Sinners possess these questions from various angles. The film opens as a young man, visibly having just endured some traumatic event, bursts into a small church in rural Mississippi circa 1932, filled with parishioners dressed in all white. As he staggers towards the altar, clutching the neck of a broken guitar, the preacher, who is also his father, proclaims his son has returned. The young man, speechless, slowly limps closer to his father. His father triumphantly declares his son has left the temptation of sin and is free from its grasp. He embraces his son in an attempt to comfort him telling him to let it go. The camera cuts to a close-up of the son's hand still tightly clenched around the broken guitar.

Ryan Coogler's latest film takes its place among the trend of Black horror movies, yet achieves what others have either failed to or ignored. He elevates the genre with nuance and thoughtfulness that is becoming an expectation of his work. First, I must address the care that was taken to technically make this movie. Coogler’s use of wide-format film is an excellent choice and helps provide a palette that allows increased depth and range of color to showcase the intentional diversity in skin tones among the cast. Secondly, making this movie available in multiple formats to provide as many viewing options as possible signals a level of care for the art of storytelling that is sometimes lost in our age of streaming. Understanding how a film is viewed can be just as critical as the performance of the actors on screen.

Michael B. Jordan leads a cast that delivers a thought-provoking take on the vampire genre. While the film's protagonists, Smoke and Stake, both played by Jordan, are returning home to the South, disillusioned by the realities of the North that confronted them. They seek to build a place where Black people can feel free. They do this by opening a juke joint. Delroy Lindo gives an amazing performance in his role as Slim, while newcomer Miles Caton rightfully holds his own amongst this veteran cast.

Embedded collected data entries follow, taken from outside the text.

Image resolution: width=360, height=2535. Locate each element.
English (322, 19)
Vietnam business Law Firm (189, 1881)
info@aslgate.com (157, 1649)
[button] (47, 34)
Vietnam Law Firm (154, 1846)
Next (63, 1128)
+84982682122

The film contrasts the perception of what freedom looks like with how one actually obtains it. Blacks living under Jim Crow had mothers and grandpas, aunties, and cousins who were born under the dark cloud of slavery. Many had tasted and seen what freedom could be. But despite a constitutional amendment and a Civil War, freedom remained an elusive state for our people.

Is the ability to come and go as you please constitute freedom? Or to not be beholden to another solely due to the color of your skin, does that equate to freedom? Does earning a sustainable living on your own bestow freedom to a person? Sadly, the issues plaguing the characters of this film are just as relevant today. On a deeper level, what does one do with the sins of their past? How do you free yourself from guilt, shame, or regrets for events beyond your control? Sinners addresses these layered issues within the context of a horror film. Rarely can you feel the suspense of waiting for the villain's next victim to shockingly die while pondering if your own path in life is allowing you to live truly free and what lengths you would go to obtain that freedom. We all have sinned, but the challenge of getting free from it is humanity's oldest dilemma.